Describe the solution you'd like I'd like to specify on a per-node basis a non-default amount of shared memory to allocate. In my case, I'd like to see whether 512mb is enough, or whether 1gb or 2gb are needed. I should have the freedom do specify an amount (possibly with units).
Describe alternatives you've considered I have already implemented changes to disable multiprocessing, but this makes poor use of the powerful CPUs our cluster makes available. Another possibility would be to write Operate First scripts to control the Kubeflow execution parameters outside of Elyra, but why not expose this parameter that is so critical to specific node tasks?
Additional context My own project repo is here: https://github.com/MichaelTiemannOSC/aicoe-osc-demo/tree/cdp-fixups
@Shreyanand @ptitzler
After quick research it appears that Kubernetes currently does not support setting the pod's shared memory size (https://github.com/kubernetes/kubernetes/issues/28272
). Using an emptyDir
as seen here https://docs.openshift.com/online/pro/dev_guide/shared_memory.html in combination with a size limit might be a possible approach that could be considered.
Thank you! We are investigating and will report back.
If there's any follow-up required on our end please re-open the issue!
Hi @ptitzler, for this issue, I tried the following:
- Exported the pipeline yaml (it's a very useful and powerful feature!)

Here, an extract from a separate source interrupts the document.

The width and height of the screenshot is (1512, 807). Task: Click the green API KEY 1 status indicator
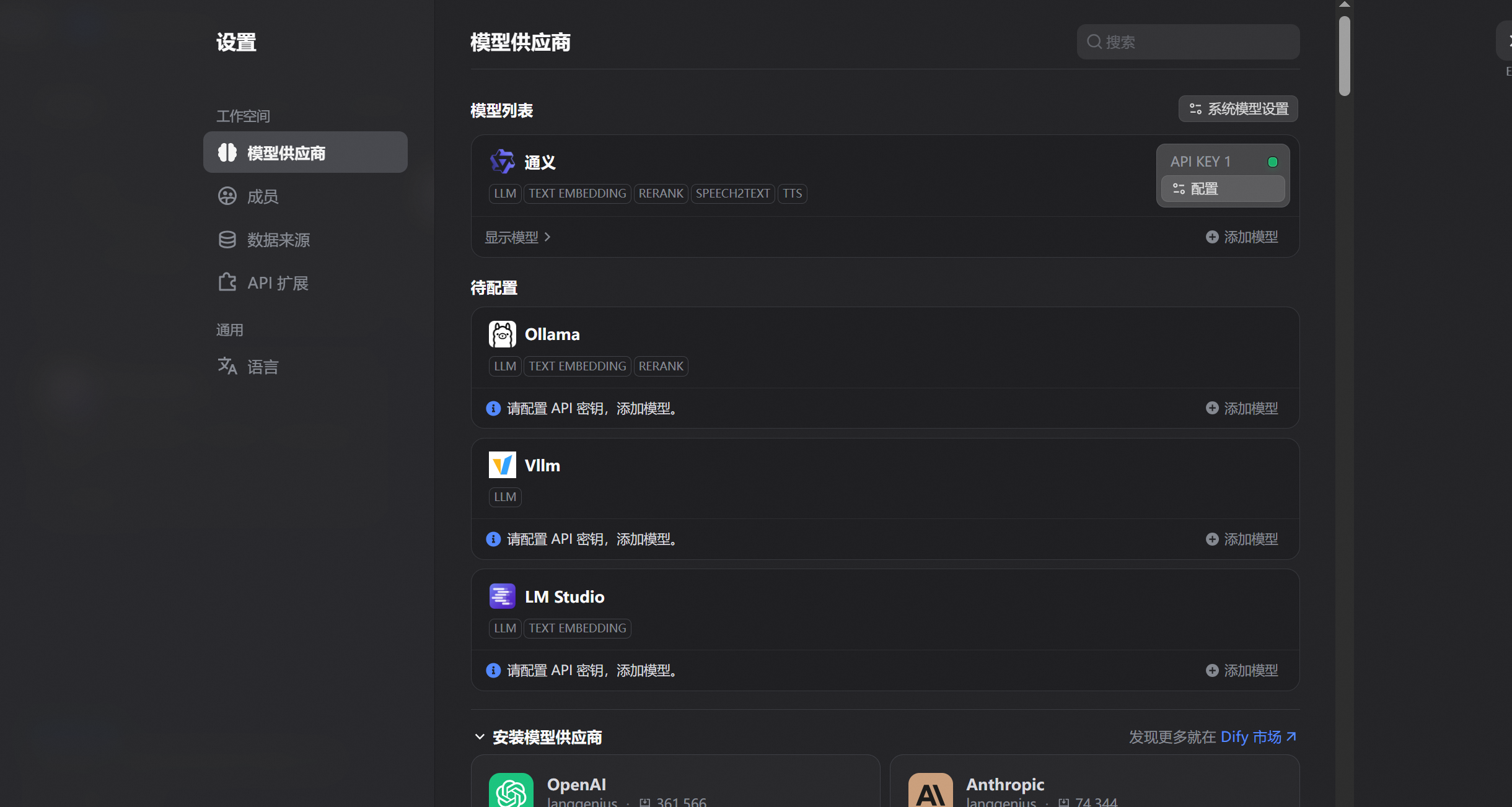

- Edited the yaml as per this comment that essentially mounts a shm dir and allows for a larger shared memory for multiprocessing
- Imported the yaml in a kubeflow pipeline run
The pipeline ran successfully without any deadlocks. The increased shm size would help deep learning workloads that use multi processing. Could that be possibly added to node properties in the UI and the kf workload yaml in the backend?